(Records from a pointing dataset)
>>>>
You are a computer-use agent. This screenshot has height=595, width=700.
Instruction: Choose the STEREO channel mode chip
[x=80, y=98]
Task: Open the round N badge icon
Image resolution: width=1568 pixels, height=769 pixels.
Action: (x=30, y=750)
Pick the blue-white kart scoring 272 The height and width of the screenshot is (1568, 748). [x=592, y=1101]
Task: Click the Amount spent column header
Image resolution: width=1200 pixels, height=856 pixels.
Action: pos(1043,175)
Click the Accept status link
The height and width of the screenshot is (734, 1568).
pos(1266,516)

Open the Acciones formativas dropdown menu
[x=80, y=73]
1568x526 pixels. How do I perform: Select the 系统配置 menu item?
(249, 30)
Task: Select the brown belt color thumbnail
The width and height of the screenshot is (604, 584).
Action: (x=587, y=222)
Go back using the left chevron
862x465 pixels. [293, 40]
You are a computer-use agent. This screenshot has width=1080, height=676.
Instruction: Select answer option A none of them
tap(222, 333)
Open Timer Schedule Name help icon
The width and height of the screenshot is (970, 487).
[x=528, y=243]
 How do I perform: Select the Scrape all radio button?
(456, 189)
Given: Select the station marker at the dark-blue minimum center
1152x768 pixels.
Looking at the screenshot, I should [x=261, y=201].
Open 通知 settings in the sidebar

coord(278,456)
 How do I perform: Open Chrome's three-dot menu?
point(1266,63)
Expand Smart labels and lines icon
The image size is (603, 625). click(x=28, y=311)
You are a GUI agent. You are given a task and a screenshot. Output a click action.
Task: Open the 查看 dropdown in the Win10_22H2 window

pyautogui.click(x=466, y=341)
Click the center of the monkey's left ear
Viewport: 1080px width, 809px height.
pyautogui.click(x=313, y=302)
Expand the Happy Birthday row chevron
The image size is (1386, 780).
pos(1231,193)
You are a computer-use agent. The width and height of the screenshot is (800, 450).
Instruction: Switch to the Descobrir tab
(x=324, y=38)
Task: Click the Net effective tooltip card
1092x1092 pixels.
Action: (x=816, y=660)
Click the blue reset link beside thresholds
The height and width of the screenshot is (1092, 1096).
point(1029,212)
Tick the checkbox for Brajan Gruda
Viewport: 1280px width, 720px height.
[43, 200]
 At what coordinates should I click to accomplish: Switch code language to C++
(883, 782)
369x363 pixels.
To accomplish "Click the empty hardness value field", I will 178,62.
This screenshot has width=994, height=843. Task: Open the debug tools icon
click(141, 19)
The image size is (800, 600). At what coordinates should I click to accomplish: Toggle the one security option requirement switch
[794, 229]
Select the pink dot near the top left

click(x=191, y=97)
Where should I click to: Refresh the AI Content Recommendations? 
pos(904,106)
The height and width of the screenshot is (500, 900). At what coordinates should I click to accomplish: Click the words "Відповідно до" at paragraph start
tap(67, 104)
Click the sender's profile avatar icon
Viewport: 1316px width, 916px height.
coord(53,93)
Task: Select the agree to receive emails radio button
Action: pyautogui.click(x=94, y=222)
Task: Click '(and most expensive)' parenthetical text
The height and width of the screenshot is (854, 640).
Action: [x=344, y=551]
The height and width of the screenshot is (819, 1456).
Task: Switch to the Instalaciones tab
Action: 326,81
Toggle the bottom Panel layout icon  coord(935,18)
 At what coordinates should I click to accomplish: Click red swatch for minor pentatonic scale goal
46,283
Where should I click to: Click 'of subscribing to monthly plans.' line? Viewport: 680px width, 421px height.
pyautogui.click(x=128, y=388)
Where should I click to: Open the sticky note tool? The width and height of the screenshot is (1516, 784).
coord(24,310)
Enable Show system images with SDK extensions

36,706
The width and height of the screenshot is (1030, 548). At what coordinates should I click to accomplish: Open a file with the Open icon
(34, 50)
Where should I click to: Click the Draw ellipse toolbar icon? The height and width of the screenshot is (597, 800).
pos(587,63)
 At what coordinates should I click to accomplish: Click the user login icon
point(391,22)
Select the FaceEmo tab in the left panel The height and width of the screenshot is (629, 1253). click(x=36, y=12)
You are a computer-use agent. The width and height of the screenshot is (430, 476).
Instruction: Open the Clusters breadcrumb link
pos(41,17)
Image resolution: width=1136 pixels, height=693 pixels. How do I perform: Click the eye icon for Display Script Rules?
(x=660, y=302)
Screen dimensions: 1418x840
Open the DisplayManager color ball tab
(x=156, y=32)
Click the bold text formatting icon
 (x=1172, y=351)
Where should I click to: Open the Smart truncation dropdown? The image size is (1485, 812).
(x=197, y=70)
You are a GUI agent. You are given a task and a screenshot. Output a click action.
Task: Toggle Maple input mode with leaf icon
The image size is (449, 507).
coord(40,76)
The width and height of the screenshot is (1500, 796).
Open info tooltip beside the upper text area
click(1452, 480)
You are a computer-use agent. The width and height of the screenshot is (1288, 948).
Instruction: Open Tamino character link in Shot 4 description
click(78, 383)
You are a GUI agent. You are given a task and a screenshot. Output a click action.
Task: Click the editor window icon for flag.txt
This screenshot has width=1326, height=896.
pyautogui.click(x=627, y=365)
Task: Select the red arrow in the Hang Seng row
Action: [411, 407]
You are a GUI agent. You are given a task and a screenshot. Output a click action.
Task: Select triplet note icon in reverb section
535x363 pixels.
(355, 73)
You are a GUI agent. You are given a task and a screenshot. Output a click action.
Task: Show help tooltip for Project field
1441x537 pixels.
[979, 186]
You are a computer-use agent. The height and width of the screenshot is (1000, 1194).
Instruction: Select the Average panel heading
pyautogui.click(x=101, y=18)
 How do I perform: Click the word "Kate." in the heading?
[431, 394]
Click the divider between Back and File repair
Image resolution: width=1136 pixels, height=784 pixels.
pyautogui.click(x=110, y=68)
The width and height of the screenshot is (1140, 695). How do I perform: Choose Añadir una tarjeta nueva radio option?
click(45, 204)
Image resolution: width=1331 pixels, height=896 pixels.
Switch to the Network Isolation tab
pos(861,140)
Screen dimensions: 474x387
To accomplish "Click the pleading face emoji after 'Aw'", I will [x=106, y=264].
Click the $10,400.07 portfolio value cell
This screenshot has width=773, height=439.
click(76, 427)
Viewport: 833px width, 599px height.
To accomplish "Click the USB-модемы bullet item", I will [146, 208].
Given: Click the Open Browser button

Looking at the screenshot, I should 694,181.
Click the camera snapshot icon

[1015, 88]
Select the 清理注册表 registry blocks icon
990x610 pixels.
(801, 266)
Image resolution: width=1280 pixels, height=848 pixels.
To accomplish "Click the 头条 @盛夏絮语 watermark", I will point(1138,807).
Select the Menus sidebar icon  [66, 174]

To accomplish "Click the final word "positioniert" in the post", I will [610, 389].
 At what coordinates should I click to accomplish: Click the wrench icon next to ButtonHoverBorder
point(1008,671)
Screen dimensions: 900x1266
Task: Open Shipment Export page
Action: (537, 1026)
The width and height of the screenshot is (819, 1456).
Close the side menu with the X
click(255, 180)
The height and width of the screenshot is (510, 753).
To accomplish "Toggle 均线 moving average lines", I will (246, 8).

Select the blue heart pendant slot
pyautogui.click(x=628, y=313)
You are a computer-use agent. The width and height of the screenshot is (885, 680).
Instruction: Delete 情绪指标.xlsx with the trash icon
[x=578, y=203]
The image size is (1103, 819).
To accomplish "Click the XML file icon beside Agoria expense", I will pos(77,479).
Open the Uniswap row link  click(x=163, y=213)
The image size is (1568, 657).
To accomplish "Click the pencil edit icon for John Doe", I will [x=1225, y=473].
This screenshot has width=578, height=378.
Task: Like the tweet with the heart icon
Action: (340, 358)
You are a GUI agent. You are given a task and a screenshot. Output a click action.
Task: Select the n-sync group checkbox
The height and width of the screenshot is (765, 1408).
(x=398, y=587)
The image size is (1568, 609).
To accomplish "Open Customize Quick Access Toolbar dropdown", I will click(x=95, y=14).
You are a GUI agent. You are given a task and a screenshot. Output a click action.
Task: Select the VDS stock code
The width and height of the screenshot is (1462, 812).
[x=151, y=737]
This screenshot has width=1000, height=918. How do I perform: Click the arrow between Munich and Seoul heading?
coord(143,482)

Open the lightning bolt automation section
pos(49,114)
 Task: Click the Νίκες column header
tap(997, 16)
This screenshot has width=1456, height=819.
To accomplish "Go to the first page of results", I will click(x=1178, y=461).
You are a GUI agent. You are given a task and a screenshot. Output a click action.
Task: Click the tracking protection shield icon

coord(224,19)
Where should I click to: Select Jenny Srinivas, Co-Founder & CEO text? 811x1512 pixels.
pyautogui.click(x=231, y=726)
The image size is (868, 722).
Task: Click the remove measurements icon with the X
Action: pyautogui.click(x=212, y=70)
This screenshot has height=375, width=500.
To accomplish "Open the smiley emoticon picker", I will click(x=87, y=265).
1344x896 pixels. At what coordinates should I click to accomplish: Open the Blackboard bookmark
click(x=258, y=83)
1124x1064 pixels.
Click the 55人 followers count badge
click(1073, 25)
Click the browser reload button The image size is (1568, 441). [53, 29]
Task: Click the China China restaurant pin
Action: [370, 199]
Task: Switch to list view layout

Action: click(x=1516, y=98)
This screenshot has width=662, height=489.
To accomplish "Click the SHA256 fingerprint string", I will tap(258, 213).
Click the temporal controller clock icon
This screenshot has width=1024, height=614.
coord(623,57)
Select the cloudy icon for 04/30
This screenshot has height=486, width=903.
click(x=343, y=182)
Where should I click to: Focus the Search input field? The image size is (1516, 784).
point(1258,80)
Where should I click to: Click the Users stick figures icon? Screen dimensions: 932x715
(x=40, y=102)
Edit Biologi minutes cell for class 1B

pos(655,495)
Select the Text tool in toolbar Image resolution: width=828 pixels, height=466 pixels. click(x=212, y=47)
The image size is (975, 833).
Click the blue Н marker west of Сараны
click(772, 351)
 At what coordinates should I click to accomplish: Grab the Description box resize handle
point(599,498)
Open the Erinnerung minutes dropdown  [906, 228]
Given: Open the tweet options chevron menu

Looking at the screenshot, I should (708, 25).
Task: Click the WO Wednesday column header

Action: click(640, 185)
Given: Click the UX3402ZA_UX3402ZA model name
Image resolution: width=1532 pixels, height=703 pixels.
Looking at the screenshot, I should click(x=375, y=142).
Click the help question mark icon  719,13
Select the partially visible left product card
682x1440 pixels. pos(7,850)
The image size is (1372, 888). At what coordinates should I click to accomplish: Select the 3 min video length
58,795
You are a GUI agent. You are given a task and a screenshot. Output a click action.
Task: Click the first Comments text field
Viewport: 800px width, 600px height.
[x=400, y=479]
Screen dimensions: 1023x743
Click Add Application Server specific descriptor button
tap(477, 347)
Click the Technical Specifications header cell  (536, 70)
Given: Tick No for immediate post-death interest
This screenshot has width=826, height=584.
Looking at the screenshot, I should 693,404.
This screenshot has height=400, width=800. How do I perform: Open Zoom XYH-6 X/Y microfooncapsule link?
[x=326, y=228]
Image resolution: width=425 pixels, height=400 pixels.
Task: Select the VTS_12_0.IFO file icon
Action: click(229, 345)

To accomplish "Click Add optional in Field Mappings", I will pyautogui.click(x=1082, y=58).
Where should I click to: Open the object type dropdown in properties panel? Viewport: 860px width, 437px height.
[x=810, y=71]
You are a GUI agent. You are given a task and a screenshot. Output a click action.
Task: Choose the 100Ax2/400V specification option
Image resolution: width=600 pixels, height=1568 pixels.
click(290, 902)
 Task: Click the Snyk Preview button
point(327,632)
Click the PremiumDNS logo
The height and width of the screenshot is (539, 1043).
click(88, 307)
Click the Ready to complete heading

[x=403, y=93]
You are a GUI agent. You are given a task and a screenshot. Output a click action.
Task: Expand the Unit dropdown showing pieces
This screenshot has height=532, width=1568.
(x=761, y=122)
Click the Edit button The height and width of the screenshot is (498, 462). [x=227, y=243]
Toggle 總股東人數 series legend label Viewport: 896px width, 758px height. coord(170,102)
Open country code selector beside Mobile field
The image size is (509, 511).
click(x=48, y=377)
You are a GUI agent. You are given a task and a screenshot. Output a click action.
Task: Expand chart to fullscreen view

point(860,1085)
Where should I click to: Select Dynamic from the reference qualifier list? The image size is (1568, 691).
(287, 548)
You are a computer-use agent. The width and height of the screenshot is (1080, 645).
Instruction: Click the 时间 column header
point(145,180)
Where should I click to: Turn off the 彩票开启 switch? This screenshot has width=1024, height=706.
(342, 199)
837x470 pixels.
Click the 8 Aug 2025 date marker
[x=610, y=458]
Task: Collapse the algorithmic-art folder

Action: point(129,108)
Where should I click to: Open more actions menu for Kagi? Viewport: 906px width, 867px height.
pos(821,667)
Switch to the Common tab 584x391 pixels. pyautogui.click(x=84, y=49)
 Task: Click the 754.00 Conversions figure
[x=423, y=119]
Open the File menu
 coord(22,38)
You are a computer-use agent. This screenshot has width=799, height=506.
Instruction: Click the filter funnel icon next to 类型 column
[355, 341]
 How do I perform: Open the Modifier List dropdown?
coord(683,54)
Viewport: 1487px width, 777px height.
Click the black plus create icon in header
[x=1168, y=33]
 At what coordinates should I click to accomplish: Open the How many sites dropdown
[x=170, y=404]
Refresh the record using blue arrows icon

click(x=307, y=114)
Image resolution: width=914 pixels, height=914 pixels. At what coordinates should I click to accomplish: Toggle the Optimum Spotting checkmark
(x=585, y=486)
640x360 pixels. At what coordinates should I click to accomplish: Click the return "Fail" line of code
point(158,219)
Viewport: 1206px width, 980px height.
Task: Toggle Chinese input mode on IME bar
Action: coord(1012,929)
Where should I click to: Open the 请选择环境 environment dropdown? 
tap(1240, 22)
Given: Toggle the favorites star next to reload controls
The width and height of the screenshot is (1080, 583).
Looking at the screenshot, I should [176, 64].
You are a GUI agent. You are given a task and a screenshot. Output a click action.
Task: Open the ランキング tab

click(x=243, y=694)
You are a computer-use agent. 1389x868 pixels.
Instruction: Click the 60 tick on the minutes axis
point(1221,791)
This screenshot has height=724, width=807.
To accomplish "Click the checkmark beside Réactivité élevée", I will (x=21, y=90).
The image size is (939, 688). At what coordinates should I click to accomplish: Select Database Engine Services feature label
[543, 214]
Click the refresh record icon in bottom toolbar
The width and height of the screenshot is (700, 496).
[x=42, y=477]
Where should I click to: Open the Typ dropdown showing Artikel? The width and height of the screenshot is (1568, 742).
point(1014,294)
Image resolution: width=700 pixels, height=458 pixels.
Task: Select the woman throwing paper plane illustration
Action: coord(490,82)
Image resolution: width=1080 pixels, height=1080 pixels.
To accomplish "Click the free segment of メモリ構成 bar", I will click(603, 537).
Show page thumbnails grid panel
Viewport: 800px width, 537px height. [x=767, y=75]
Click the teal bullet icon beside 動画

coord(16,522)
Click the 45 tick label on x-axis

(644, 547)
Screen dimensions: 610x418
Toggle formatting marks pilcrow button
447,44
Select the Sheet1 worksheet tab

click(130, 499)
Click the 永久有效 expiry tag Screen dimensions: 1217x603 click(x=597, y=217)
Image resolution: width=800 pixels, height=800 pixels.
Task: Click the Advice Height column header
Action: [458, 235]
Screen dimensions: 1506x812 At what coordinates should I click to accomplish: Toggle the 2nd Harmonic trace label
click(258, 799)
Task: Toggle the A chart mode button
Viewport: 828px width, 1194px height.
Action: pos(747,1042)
<<<<
**REQUIREMENTS:** Recast the lines above as a numbered list, beginning with the first line of the records and stopping after the line that contains "Action: (x=30, y=750)". Leave out any blank lines.

**WRITTEN RESPONSE:**
1. You are a computer-use agent. This screenshot has height=595, width=700.
2. Instruction: Choose the STEREO channel mode chip
3. [x=80, y=98]
4. Task: Open the round N badge icon
5. Image resolution: width=1568 pixels, height=769 pixels.
6. Action: (x=30, y=750)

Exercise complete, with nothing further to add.